+++ Material supplied
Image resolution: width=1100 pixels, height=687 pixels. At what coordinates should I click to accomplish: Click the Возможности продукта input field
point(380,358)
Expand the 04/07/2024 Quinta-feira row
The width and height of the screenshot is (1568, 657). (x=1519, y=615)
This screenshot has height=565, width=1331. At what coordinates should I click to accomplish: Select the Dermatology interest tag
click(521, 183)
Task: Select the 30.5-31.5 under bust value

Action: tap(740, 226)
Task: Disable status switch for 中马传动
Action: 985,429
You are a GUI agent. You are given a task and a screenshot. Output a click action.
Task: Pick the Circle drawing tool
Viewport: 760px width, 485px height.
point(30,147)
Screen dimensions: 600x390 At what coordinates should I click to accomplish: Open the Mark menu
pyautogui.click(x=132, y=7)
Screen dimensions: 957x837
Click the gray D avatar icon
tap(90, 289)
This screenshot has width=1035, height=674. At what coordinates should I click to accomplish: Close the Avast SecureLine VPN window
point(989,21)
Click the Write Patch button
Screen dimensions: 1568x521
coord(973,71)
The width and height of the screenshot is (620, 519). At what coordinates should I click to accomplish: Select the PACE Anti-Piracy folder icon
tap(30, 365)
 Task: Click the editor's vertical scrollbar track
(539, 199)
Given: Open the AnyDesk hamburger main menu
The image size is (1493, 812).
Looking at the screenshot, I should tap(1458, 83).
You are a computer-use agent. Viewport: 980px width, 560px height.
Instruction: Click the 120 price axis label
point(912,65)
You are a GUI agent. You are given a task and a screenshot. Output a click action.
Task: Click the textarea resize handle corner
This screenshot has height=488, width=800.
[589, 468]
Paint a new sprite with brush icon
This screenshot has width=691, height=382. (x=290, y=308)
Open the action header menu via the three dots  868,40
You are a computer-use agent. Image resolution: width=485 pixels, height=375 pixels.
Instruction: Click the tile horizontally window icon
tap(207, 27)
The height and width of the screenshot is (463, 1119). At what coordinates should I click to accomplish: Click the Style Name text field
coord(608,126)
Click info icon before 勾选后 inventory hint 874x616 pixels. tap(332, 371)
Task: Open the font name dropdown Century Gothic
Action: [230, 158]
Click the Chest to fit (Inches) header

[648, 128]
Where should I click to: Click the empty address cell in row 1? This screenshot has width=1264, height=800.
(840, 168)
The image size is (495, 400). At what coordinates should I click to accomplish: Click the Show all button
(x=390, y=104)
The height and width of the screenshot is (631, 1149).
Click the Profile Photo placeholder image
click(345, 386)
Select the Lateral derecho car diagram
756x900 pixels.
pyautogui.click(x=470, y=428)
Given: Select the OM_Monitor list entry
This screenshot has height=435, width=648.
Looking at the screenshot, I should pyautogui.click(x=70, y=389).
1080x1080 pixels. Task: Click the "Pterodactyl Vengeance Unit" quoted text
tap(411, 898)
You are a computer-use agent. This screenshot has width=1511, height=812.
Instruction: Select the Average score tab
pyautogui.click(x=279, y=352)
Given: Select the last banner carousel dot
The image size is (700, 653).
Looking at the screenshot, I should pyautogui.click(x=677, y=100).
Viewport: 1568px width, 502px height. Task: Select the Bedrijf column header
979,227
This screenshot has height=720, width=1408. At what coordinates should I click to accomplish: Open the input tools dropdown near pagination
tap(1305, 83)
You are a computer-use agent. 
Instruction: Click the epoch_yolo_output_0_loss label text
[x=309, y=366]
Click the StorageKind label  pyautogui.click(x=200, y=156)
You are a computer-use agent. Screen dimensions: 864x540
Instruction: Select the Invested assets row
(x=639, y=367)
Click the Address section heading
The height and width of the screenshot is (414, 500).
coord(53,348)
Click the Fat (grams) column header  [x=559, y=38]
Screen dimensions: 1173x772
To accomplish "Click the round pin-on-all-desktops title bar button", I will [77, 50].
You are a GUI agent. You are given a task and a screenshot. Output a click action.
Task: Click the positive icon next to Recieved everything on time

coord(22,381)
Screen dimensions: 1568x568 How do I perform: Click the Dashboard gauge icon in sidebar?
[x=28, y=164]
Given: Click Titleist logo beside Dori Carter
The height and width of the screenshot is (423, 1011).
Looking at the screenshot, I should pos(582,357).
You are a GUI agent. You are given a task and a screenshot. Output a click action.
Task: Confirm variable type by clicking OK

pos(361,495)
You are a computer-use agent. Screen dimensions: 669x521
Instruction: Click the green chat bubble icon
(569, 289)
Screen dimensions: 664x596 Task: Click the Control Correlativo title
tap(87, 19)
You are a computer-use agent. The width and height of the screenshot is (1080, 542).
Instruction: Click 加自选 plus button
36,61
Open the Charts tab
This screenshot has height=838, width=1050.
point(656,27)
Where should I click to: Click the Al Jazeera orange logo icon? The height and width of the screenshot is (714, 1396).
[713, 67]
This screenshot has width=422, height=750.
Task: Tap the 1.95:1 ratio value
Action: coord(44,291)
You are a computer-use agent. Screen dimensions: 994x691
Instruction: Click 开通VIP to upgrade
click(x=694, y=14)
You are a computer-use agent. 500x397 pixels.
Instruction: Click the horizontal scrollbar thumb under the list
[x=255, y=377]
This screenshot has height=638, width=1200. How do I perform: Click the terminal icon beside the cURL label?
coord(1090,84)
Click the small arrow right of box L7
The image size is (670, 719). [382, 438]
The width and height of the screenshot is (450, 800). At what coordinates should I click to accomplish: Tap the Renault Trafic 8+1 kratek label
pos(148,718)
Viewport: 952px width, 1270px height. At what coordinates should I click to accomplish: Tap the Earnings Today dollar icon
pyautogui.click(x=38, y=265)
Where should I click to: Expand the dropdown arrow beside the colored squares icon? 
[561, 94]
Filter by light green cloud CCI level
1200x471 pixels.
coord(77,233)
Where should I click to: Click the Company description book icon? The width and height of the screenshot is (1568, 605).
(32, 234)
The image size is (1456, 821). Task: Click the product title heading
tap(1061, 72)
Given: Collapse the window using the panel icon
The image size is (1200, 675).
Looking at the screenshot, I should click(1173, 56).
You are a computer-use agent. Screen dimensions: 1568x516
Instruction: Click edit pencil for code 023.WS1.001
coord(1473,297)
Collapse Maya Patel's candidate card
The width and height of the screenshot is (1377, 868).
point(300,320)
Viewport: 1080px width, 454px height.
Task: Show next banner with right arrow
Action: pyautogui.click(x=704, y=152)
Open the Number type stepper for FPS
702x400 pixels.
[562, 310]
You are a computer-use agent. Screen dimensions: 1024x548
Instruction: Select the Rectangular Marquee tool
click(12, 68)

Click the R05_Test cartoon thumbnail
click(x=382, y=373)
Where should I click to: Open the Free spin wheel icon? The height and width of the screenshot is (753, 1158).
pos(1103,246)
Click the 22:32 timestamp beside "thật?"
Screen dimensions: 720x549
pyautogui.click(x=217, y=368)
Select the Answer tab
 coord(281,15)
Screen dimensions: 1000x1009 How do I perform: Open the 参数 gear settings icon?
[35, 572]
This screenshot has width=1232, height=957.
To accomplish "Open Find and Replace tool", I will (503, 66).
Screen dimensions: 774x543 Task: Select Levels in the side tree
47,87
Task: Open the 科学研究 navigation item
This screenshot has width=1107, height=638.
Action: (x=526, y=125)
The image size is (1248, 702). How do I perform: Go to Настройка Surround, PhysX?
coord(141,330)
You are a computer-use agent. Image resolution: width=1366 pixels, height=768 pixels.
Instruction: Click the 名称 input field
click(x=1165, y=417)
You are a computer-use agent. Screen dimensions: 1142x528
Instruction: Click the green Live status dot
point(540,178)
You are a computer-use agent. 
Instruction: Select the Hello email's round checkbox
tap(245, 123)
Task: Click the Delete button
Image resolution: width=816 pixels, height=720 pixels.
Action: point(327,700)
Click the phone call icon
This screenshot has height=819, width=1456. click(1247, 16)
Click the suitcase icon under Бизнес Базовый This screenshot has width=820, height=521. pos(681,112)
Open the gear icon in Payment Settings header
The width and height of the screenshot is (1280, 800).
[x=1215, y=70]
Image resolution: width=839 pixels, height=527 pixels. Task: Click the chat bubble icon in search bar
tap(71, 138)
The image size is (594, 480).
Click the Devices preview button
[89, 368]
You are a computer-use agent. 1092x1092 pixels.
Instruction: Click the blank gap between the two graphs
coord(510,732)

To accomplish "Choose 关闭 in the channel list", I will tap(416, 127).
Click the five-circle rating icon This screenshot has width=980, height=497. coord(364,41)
++++++
→ Exercise description: Set down, exactly and only, the lines running from the one holding "Screen dimensions: 1000x1009" through the end of the records above, both ends included.

→ Response area:
Screen dimensions: 1000x1009 How do I perform: Open the 参数 gear settings icon?
[35, 572]
This screenshot has width=1232, height=957.
To accomplish "Open Find and Replace tool", I will (503, 66).
Screen dimensions: 774x543 Task: Select Levels in the side tree
47,87
Task: Open the 科学研究 navigation item
This screenshot has width=1107, height=638.
Action: (x=526, y=125)
The image size is (1248, 702). How do I perform: Go to Настройка Surround, PhysX?
coord(141,330)
You are a computer-use agent. Image resolution: width=1366 pixels, height=768 pixels.
Instruction: Click the 名称 input field
click(x=1165, y=417)
You are a computer-use agent. Screen dimensions: 1142x528
Instruction: Click the green Live status dot
point(540,178)
You are a computer-use agent. 
Instruction: Select the Hello email's round checkbox
tap(245, 123)
Task: Click the Delete button
Image resolution: width=816 pixels, height=720 pixels.
Action: point(327,700)
Click the phone call icon
This screenshot has height=819, width=1456. click(1247, 16)
Click the suitcase icon under Бизнес Базовый This screenshot has width=820, height=521. pos(681,112)
Open the gear icon in Payment Settings header
The width and height of the screenshot is (1280, 800).
[x=1215, y=70]
Image resolution: width=839 pixels, height=527 pixels. Task: Click the chat bubble icon in search bar
tap(71, 138)
The image size is (594, 480).
Click the Devices preview button
[89, 368]
You are a computer-use agent. 1092x1092 pixels.
Instruction: Click the blank gap between the two graphs
coord(510,732)

To accomplish "Choose 关闭 in the channel list", I will tap(416, 127).
Click the five-circle rating icon This screenshot has width=980, height=497. coord(364,41)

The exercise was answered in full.